TEXT:

While the US FCPA has been the most often enforced anti-corruption law to date, when designing or evaluating your anticorruption program, it is important to consider the UK Bribery Act, and the existence and implications of other newer laws, global treaties and other local laws of the many jurisdictions with which a global company will interact. Additionally, in this risk area as with others, continuously monitoring for new laws and anticipating changes in the law and enforcement practices is a necessity. This practice should be part of your ongoing risk assessment; i.e., understanding how external factors impact your risk. While many of the global agreements and laws have origins in the US FCPA, there are differences among them and it is best to be aware of the differences among the laws and seek compliance with all applicable anti-corruption measures.
Today, governments, businesses, and individuals are increasingly recognizing that corruption including bribery in any form, threatens society by hampering sustainable development, creating and perpetuating poverty, defeating fair business practices and undermining the marketplace. The work of the Organisation for Economic Cooperation and Development (OECD) led to creation and multinational ratification of a key global anti-corruption agreement. The OECD has provided a forum for decades to bring together leaders committed to democracy and the market economy to share policy and address concerns through shared experiences and deep analysis of data.

MATERIAL:

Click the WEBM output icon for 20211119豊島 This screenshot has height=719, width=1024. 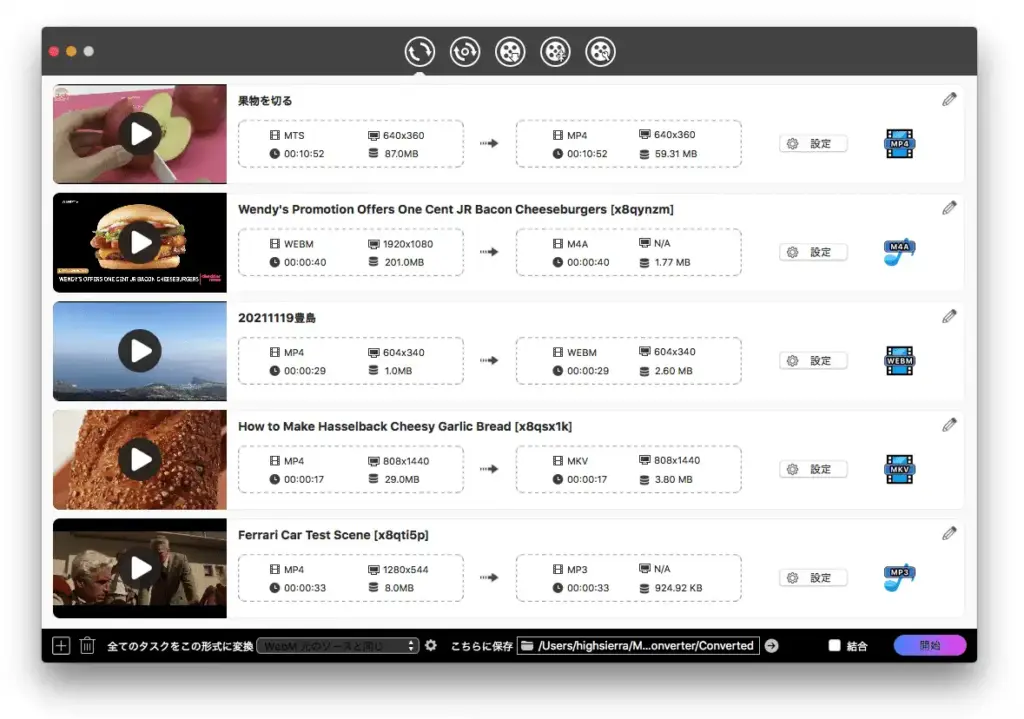tap(898, 360)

STATED GOAL 1: According to the text on anti-corruption law, what harms does corruption do to society? List each one.
STATED GOAL 2: Write the next paragraph of the text on anti-corruption law, picking up after its last sentence.

RESPONSE 1:
- Hampering sustainable development
- Creating and perpetuating poverty
- Defeating fair business practices
- Undermining the marketplace

RESPONSE 2:
In 1997, the OECD Convention on Combating Bribery of Foreign Public Officials in International Business Transactions was signed, and then came into force in 1999. (See .) The OECD Convention on Combating Bribery outlaws bribery of foreign officials, makes no exception for facilitating payments, and contains a books and records provision. The convention additionally requires countries to hold those individuals or companies who offer or pay bribes accountable. Additionally, signatory countries must implement the convention in an effective and enforceable way. The convention leaves room to recognize that there may be necessary differences in how the goal is accomplished in each county’s implementing legislation. The focus of the obligations imposed by the OECD convention is on results. The convention also obligates countries to: cooperate with other countries in investigation of corruption, address corporate liability for bribery, and impose sufficient penalties for violations such that the conduct will be effectively deterred.
While the OECD has no authority to implement the convention, the OECD does not merely offer an agreement for signature and stop there. Rather, OECD provides for self-analysis as well as mutual evaluation of all parties’ compliance with the convention and progress. Much of the evaluation work is carried out by the OECD Working Group on Bribery, which produces annual reports on progress as well as other specialized reports. When countries sign the convention they are agreeing to participate as assessors and also to be the subjects of assessment. OECD also supports business by providing helpful resources and tools, which as of September 2015, can be accessed at: . Part of the mission of the OECD is publication and sharing of information, and as a result, additional, up-to-date, helpful information and guides can often be found on the OECD Website ().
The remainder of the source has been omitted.